On July 10, 2023, the EC approved the DPF, which recognizes the U.S. as providing an adequate level of protection for personal data transferred from the EEA to U.S. DPF-certified organizations. The DPF allows data transfers from any public or private entity in the EEA to a U.S. DPF-certified organization, without the need for additional supplemental measures to be put in place to facilitate the transfer.

The Data Privacy Framework

Eligible Companies

Any U.S. organization subject to the investigatory and enforcement powers of the Federal Trade Commission (FTC) or Department of Transportation (DoT) is eligible to participate in the DPF. The FTC has jurisdiction over most for-profit entities in various industries, but there are some types of companies — such as banks, insurance companies, nonprofits and telecommunications service providers — over which its jurisdiction is limited or nonexistent. Ambiguities regarding the scope of the FTC’s jurisdiction (even taking into account that of the DoT) may lead to some uncertainty as to what types of companies — and which subsidiaries of companies — can participate in the DPF.

Rules and Safeguards To Limit Access to Data by US Intelligence Authorities

The U.S. executive order on “Enhancing Safeguards for United States Signals Intelligence Activities,” signed by President Joe Biden in October 2022, was designed to address the concerns raised by the CJEU in Schrems II, and forms the basis of the DPF.

The order directs the U.S. intelligence community to update its policies and procedures to comply with certain safeguards designed to protect the rights of individuals. In particular, the order states that signals intelligence activities should only be conducted to the extent they are necessary and proportionate to advance a “validated intelligence priority,” the definition of which is broad. Accordingly, it remains unclear how the concept will be applied in practice.

The order also outlines other data protection safeguards, including these requirements:

  • Personal data collected about Europe-based individuals by the U.S. intelligence services should be minimized.
  • Any sharing of collected data should take due account of the potential for harmful impact to the individual.
  • Data collected shall be subject to appropriate access and security protections.
  • The nature, type and context of data collection shall be documented.

These requirements mirror core principles of the GDPR.

Redress Mechanism for Europe-Based Individuals

Under the DPF, the U.S. has implemented a two-tier redress mechanism for Europe-based individuals who wish to raise a complaint that their personal data has been processed unlawfully by U.S. authorities. Such individuals can submit a complaint to their national data protection authority, who will then pass the complaint to the European Data Protection Board (EDPB). The EDPB will transmit the complaint to U.S. authorities on the complainant’s behalf. National data protection authorities will then be required keep the complainant informed of the status of their complaint. The EDPB has confirmed that Europe-based individuals do not need to demonstrate that their data was collected by U.S. intelligence agencies for a complaint to be admissible.
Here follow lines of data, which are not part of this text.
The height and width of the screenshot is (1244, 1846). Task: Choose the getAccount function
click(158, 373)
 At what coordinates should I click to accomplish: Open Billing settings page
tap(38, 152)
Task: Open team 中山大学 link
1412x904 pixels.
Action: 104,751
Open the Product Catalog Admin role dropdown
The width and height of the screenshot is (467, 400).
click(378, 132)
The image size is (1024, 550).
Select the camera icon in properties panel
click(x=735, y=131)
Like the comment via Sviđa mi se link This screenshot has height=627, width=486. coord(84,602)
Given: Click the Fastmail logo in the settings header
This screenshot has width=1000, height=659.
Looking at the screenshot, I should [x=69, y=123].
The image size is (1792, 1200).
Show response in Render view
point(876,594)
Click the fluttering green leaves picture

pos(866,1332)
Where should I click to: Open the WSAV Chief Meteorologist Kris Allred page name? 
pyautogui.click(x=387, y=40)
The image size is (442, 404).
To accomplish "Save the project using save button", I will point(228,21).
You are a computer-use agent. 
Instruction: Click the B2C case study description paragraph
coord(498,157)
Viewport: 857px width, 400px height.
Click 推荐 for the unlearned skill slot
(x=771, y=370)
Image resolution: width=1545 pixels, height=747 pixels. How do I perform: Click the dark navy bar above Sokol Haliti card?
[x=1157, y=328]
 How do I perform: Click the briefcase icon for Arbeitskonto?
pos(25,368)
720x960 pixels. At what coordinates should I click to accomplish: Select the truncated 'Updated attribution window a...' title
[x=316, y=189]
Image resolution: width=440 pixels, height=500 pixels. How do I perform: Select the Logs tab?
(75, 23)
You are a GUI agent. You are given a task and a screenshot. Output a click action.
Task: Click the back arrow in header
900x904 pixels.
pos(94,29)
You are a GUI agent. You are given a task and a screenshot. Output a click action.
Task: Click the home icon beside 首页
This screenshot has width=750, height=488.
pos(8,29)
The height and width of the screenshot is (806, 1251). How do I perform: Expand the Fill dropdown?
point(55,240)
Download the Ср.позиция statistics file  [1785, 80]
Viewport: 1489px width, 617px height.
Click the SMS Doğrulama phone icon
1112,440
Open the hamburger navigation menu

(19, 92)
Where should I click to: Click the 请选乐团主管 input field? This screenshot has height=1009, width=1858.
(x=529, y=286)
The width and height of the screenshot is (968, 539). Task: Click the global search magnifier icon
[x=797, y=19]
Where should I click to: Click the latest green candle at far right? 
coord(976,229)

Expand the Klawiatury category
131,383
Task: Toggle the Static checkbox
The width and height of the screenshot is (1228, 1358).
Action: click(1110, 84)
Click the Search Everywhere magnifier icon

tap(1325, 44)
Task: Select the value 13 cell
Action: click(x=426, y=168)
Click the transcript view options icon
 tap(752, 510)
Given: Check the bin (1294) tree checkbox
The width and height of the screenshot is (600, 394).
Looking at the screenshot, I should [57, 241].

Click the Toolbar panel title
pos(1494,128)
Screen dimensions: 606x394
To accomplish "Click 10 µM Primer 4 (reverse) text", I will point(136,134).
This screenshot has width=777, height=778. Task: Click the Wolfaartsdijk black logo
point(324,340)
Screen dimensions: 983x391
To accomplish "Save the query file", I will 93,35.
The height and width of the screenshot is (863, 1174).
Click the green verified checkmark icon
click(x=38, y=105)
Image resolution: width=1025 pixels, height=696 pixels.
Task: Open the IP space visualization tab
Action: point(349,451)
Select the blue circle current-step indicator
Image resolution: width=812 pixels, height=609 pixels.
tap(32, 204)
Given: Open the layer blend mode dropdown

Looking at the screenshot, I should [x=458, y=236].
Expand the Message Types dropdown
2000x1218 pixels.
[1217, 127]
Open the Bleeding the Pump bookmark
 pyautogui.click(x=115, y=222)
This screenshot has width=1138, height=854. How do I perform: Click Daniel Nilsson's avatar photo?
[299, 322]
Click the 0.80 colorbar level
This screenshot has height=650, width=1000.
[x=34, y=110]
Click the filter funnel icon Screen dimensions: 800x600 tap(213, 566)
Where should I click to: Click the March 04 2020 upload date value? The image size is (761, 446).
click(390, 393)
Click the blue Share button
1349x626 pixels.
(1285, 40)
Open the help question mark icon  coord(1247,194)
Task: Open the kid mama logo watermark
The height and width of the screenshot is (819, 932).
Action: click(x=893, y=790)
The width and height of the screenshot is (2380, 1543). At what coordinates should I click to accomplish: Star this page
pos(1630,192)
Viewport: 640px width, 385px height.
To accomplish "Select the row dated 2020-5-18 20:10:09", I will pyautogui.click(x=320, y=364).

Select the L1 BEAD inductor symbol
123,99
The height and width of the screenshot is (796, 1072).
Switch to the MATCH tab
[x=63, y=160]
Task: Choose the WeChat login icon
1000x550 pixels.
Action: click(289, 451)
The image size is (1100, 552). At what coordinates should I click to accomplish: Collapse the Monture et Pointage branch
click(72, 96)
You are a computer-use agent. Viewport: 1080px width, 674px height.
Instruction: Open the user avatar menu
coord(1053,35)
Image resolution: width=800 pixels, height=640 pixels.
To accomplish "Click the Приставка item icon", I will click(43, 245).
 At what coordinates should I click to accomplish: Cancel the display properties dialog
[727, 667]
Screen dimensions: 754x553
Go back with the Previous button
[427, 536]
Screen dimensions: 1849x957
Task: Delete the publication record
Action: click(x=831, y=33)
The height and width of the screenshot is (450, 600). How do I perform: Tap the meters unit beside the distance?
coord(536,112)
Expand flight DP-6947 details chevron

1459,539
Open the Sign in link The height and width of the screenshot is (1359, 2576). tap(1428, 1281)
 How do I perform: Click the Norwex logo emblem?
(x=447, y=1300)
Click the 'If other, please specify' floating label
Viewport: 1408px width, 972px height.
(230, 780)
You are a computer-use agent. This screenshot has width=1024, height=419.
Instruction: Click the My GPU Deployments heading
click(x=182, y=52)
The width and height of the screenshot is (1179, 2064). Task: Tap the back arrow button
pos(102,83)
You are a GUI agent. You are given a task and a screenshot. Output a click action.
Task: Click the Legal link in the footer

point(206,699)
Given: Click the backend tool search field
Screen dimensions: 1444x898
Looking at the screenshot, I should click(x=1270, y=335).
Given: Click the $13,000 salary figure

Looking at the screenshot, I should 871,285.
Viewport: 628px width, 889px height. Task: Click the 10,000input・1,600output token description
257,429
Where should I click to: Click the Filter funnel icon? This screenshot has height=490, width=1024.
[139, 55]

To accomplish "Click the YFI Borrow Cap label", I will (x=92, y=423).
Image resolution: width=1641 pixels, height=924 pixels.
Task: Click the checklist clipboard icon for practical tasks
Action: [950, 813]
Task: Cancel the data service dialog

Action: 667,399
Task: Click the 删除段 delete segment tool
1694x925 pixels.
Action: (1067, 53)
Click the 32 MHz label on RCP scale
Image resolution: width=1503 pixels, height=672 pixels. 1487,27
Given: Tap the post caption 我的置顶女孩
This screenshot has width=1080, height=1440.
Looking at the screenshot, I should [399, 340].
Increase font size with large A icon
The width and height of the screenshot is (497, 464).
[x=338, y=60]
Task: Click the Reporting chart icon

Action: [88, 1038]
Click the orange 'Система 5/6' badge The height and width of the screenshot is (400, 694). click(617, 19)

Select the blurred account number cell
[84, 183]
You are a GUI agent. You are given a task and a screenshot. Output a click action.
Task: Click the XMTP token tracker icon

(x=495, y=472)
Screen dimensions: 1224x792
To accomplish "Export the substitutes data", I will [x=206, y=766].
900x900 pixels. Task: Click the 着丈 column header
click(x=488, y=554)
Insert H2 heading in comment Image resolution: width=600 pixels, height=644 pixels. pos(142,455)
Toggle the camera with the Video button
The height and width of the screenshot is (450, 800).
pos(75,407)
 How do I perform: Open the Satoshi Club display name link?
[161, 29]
Complaints will be investigated in the first instance by the U.S. Director of National Intelligence’s Office of Civil Liberties, Privacy and Transparency, whose civil liberties protection officer (CLPO) is responsible under the DPF for ensuring that U.S. intelligence agencies comply with the privacy and fundamental rights detailed in the order. If unsatisfied with the decision of the CLPO, Europe-based individuals can appeal a decision to the newly created Data Protection Review Court (DPRC), which is made up of six (or more) judges. The DPRC is the final appeal body in the U.S. for the DPF and the U.S. attorney general is to appoint individuals with relevant legal experience who are not currently employees of the U.S. government to serve as judges of the DPRC. The DPRC has the power to investigate complaints by obtaining relevant information from intelligence agencies and can make binding remedial decisions.

For both complaints to the CLPO and appeals to the DPRC, the DPRC will appoint a special advocate with relevant experience who will ensure that the complainant’s interests are represented in the process and that the CLPO or DPRC is properly informed of the factual and legal aspects of the case. The complainant will not be directly involved in the process.

Once the CLPO or DPRC process concludes, the complainant will be informed that either (i) no violation of U.S. law was identified or (ii) a violation was found and remedied. The complainant also will be notified when any relevant information is no longer subject to confidentiality requirements and can be obtained by the complainant. The U.S. has highlighted that its government has invested significant resources in setting up these redress mechanisms, which suggests that the processes are likely to be effective.

Self-Certification

U.S. organizations that wish to participate in the DPF should visit the official website to begin the self-certification process.2 The process requires organizations to comply with standard data protection principles similar to those required under the EU-U.S. Privacy Shield. These requirements are:

  • Informing individuals about data processing.
  • Providing free and accessible dispute resolution.
  • Cooperating with the U.S. government.
  • Maintaining data integrity and purpose limitation.
  • Ensuring accountability for data transferred to third parties.
  • Ensuring commitments are kept as long as data is held.

Organizations that become DPF-certified will be required to recertify annually that they are still in compliance with the requirements of the DPF. Organizations that still participate in the EU-U.S. Privacy Shield should find the process for certification under the DPF to be relatively straightforward, given that many of the requirements of the DPF are similar.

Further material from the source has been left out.